Come molti, anche io temevo la trasferta in Irpinia poichè la sfida in questione spesso ci ha portato amari ricordi, a partire da autentiche disfatte negli ultimi tempi. Tra l’altro incontravamo una formazione che in casa risultava imbattuta e che in generale era in ascesa dopo un inizio di torneo piuttosto tormentato.
Una partita a fasi, inizialmente tutt’altro che vibrante, ma tutto sommato godibile agli occhi degli spettatori. Un Foggia un pochino timoroso ed un Avellino che solo nelle intenzioni sembrava avere qualcosa in più, forte comunque di una formazione che sulla carta avrebbe dovuto lottare per la promozione diretta.

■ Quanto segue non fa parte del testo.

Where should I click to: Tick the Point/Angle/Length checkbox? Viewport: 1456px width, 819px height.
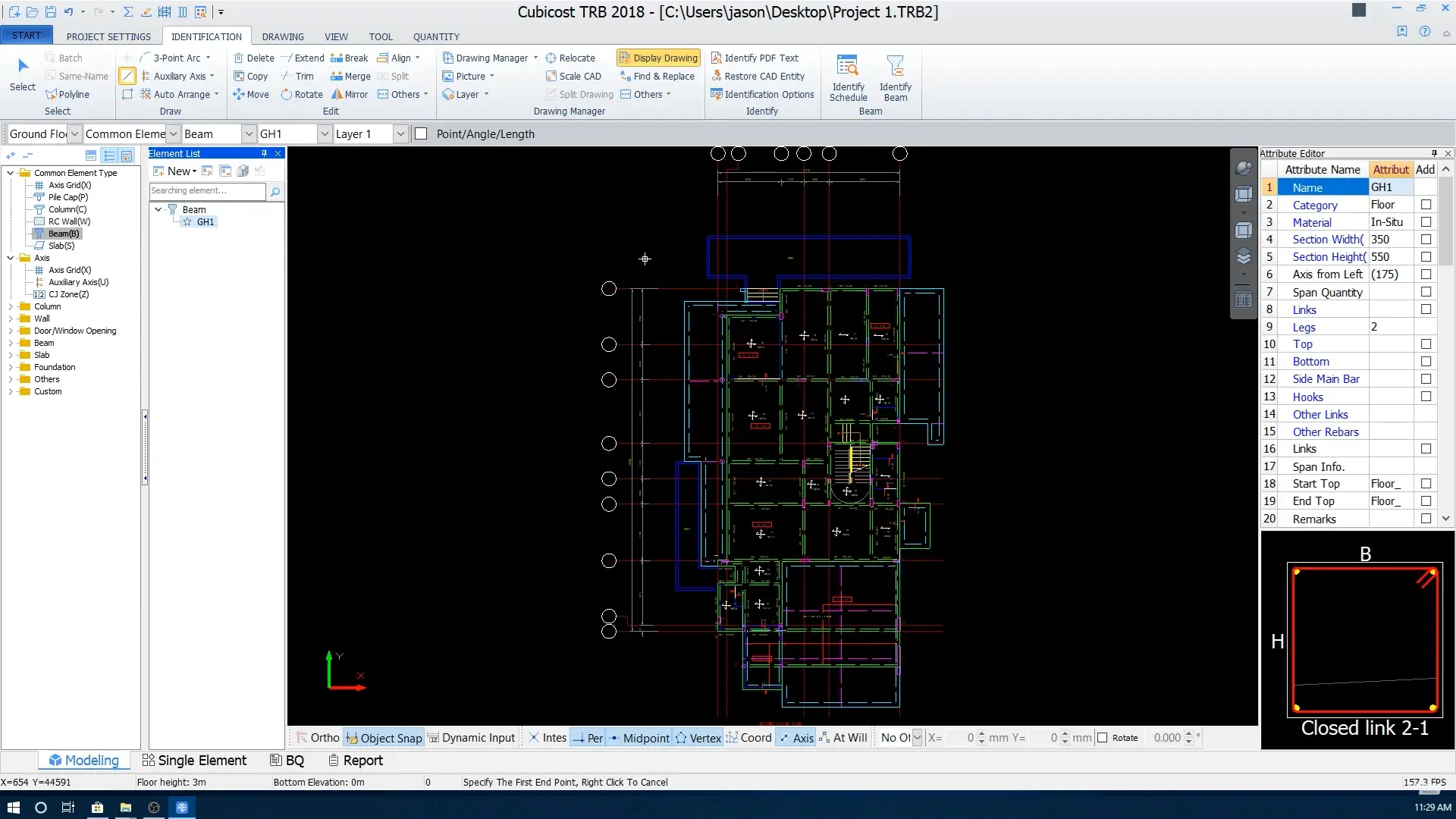[422, 133]
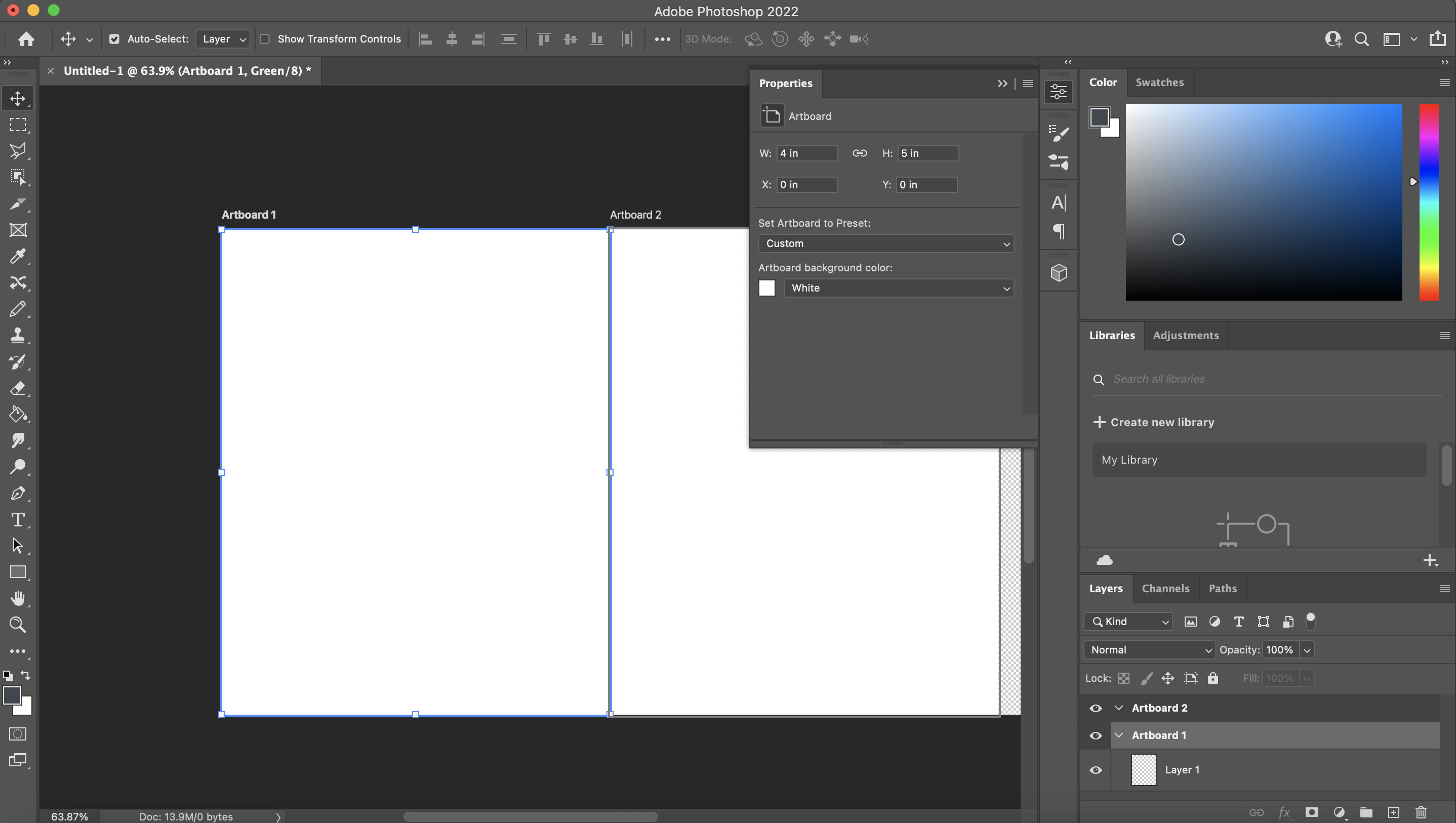The width and height of the screenshot is (1456, 823).
Task: Click the artboard width input field
Action: 807,153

Un Foggia che comunque mi dava fiducia perchè aveva bisogno di tempo per mettere la museruola agli avversari, così da iniziare a mettere in mostra le proprie qualità. Purtroppo giungeva inaspettato il vantaggio degli avellinesi col solito Maniero (bestia nera dei rossoneri) attraverso una circostanza di gioco tutt’altro che attenta da parte dei rossoneri (male la giocata sull’esterno, male l’attenzione su un cross lento che avrebbe dovuto essere facile preda dei difensori). Da lì si vedeva un Foggia che si sentiva defraudato nel mentre stava crescendo e quindi in modo rabbioso si buttava avanti, sino a giungere al bolide di straordinaria bellezza di Di Pasquale. Raggiunto il pari i nostri anzichè continuare con questo ritmo, piuttosto si afflosciavano rischiando nel giro di alcuni secondi di beccare la rete del sorpasso. Cosa che puntualmente giungeva attraverso un calcio da fermo del solito Maniero, ma anche qui complice una disposizione di barriera tutt’altro che degna di nota. E sì che il centravanti in questione immagino vorrebbe sempre incontrare il Foggia, non dimenticando anche i regali dello scorso anno. Così che ci si avviava al termine con gli irpini che pensavano di aver già conquistato il bottino pieno, tant’è che lo stesso Braglia concedeva la standing ovation allo stesso Maniero. Purtroppo per loro non avevano fatto i conti con quelli che fin lì non avevano dato in campo ciò che ci si attendeva: passaggio filtrante (al bacio) di Curcio e botta in diagonale di Ferrante, per un pareggio che ha persino il valore di una vittoria.
Parlare dei migliori risulta difficile, ma al di là di un paio di defezioni che hanno generato le due reti avversarie, ritengo che il reparto difensivo sia quello che offra più garanzie, alla faccia delle “Zemanlandia” finora conosciute. F. F.